Extended Data Fig. 8. PEI-1 peptides at the N- and C-termini localize to asymmetrically segregated structures of defined shape.

a, Confocal micrograph of an L4 hermaphrodite expressing free mTagRFP-T from the pei-1 locus. The dashed line indicates the outline of the gonad. Scale bar: 20 μm. b, Confocal maximum intensity projection of spermatozoa within the spermatheca of an adult hermaphrodite expressing free mTagRFP-T from the pei-1 locus. The dashed line indicates the outline of the spermatheca. Scale bar: 10 μm. c, Confocal Z-stack of an isolated, male-derived spermatocyte expressing PEI-1_ΔH15-Q558::mTagRFP-T (see Fig. 4a, middle construct). Z-size: 125.9 nm. Scale bar: 4 μm. d, Confocal micrograph of two isolated, male-derived secondary spermatocytes expressing GFP::3xFLAG::WAGO-3 and PEI-1_ΔH15-Q558::mTagRFP-T. The pei-1 locus was heterozygous: pei-1_ΔH15-Q558::mTagRfp-t/pei-1(+).
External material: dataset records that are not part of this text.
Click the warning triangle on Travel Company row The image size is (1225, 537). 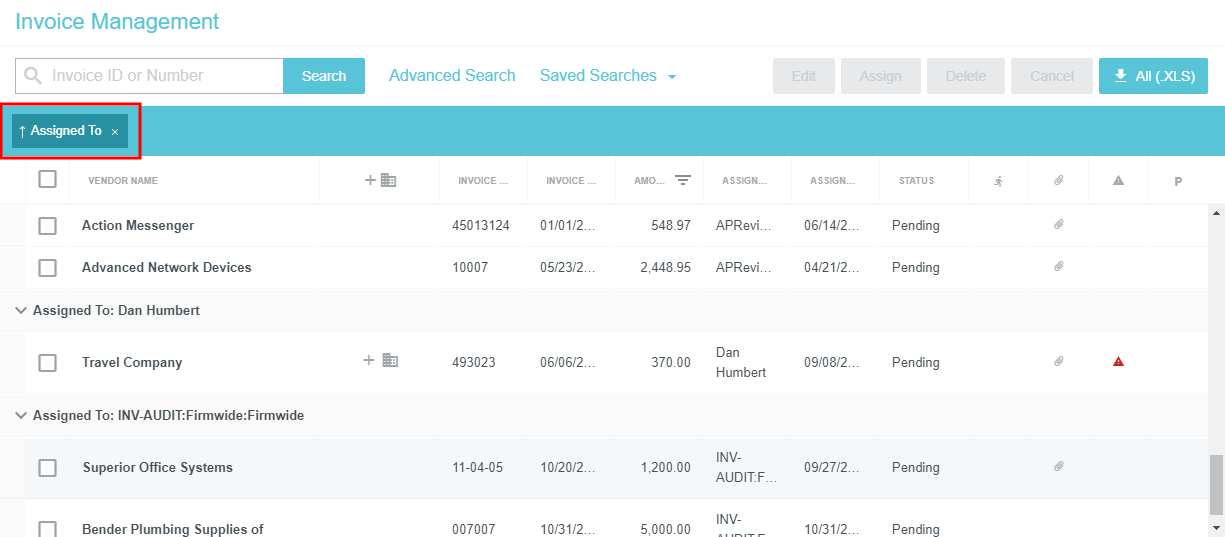pos(1118,362)
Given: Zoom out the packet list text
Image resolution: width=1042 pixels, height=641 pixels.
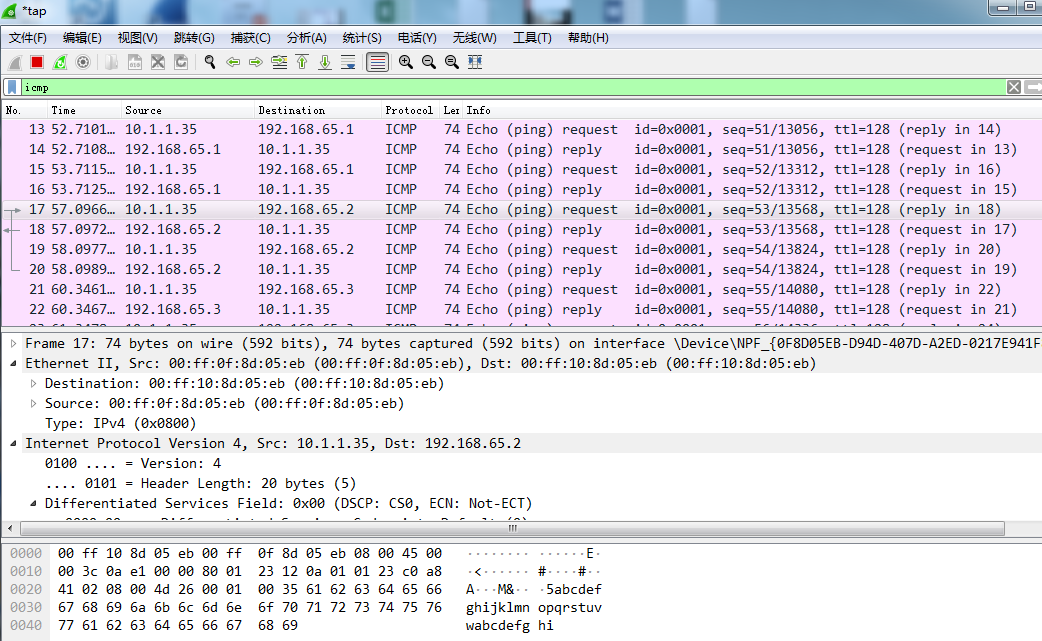Looking at the screenshot, I should tap(429, 61).
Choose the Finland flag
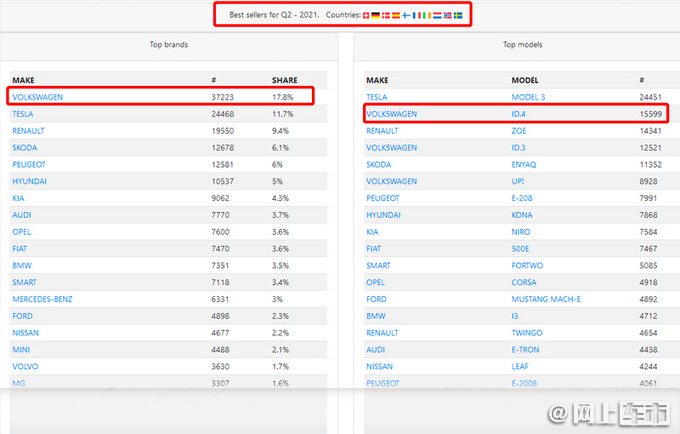680x434 pixels. click(x=406, y=15)
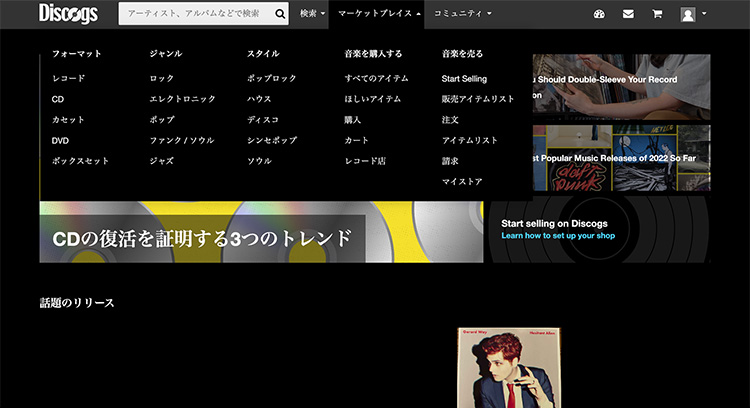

This allowed the formation and visualization of both PEI granules and PEI-1_ΔH15-Q558-specific structures within the same animal. Scale bar: 4 μm. e, Line profiles displaying relative fluorescence intensity for PEI-1_ΔH15-Q558::mTagRFP-T signals versus GFP::3xFLAG::WAGO-3 signals over the indicated, dashed line shown in panel d. Vertical lines and colored circles indicate fluorescence peaks. a.u. – arbitrary unit. f, Confocal micrograph of an isolated, male-derived spermatocyte (left) and budding spermatids (right) showing the subcellular distribution of mitochondria and PEI-1_ΔH15-Q558-specific structures. MitoTracker^® Green FM was used to stain mitochondria. Residual bodies are marked by dashed circles. Scale bar: 4 μm. g, Line profiles displaying relative fluorescence intensity for PEI-1_ΔH15-Q558::mTagRFP-T signals versus mitochondria signals over the indicated, dashed line shown in panel f. Vertical lines and colored circles indicate fluorescence peaks. a.u. – arbitrary unit. All images represent two biologically independent experiments. Source data are provided.